*** Opening Task inputs ***

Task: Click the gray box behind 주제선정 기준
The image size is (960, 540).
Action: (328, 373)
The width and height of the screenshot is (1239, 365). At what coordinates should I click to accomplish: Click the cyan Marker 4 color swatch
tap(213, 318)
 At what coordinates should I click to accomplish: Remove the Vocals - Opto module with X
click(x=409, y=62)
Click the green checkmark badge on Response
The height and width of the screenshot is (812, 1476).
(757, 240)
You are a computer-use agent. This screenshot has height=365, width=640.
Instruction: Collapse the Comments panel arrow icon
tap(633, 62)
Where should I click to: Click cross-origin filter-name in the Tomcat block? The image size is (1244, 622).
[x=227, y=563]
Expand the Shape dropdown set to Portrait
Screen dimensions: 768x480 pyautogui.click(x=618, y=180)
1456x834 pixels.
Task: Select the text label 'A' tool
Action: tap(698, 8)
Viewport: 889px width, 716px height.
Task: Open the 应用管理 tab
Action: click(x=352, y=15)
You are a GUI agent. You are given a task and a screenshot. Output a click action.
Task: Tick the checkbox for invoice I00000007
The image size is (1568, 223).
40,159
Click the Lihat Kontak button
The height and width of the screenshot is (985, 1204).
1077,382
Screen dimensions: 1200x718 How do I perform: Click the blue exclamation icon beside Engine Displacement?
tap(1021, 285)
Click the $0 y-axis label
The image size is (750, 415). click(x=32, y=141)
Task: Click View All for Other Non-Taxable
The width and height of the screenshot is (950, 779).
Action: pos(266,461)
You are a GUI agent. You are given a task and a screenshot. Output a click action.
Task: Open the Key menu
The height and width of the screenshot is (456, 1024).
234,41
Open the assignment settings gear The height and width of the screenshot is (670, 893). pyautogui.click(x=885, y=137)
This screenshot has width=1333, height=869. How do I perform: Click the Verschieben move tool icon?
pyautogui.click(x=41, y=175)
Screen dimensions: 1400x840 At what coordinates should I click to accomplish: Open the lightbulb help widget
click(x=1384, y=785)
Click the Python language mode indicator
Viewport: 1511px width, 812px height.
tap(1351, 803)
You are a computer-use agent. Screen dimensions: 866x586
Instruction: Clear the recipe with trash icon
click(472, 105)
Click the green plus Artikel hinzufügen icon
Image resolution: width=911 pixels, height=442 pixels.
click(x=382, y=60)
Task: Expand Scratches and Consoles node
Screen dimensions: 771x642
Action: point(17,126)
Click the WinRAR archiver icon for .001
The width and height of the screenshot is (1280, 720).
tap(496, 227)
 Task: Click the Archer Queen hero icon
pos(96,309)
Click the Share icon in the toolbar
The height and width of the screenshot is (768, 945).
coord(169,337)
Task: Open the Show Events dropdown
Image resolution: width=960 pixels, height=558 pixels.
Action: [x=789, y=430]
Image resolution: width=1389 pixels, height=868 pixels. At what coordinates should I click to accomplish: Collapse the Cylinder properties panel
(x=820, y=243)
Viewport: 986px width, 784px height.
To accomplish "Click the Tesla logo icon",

*** Closing Task inputs ***

Work item - In the entries above, restate word for word the lines between the one holding "This screenshot has width=1333, height=869." and the one holding "Click the WinRAR archiver icon for .001", inclusive, and nothing besides.

Answer to the problem -
This screenshot has width=1333, height=869. How do I perform: Click the Verschieben move tool icon?
pyautogui.click(x=41, y=175)
Screen dimensions: 1400x840 At what coordinates should I click to accomplish: Open the lightbulb help widget
click(x=1384, y=785)
Click the Python language mode indicator
Viewport: 1511px width, 812px height.
tap(1351, 803)
You are a computer-use agent. Screen dimensions: 866x586
Instruction: Clear the recipe with trash icon
click(472, 105)
Click the green plus Artikel hinzufügen icon
Image resolution: width=911 pixels, height=442 pixels.
click(x=382, y=60)
Task: Expand Scratches and Consoles node
Screen dimensions: 771x642
Action: point(17,126)
Click the WinRAR archiver icon for .001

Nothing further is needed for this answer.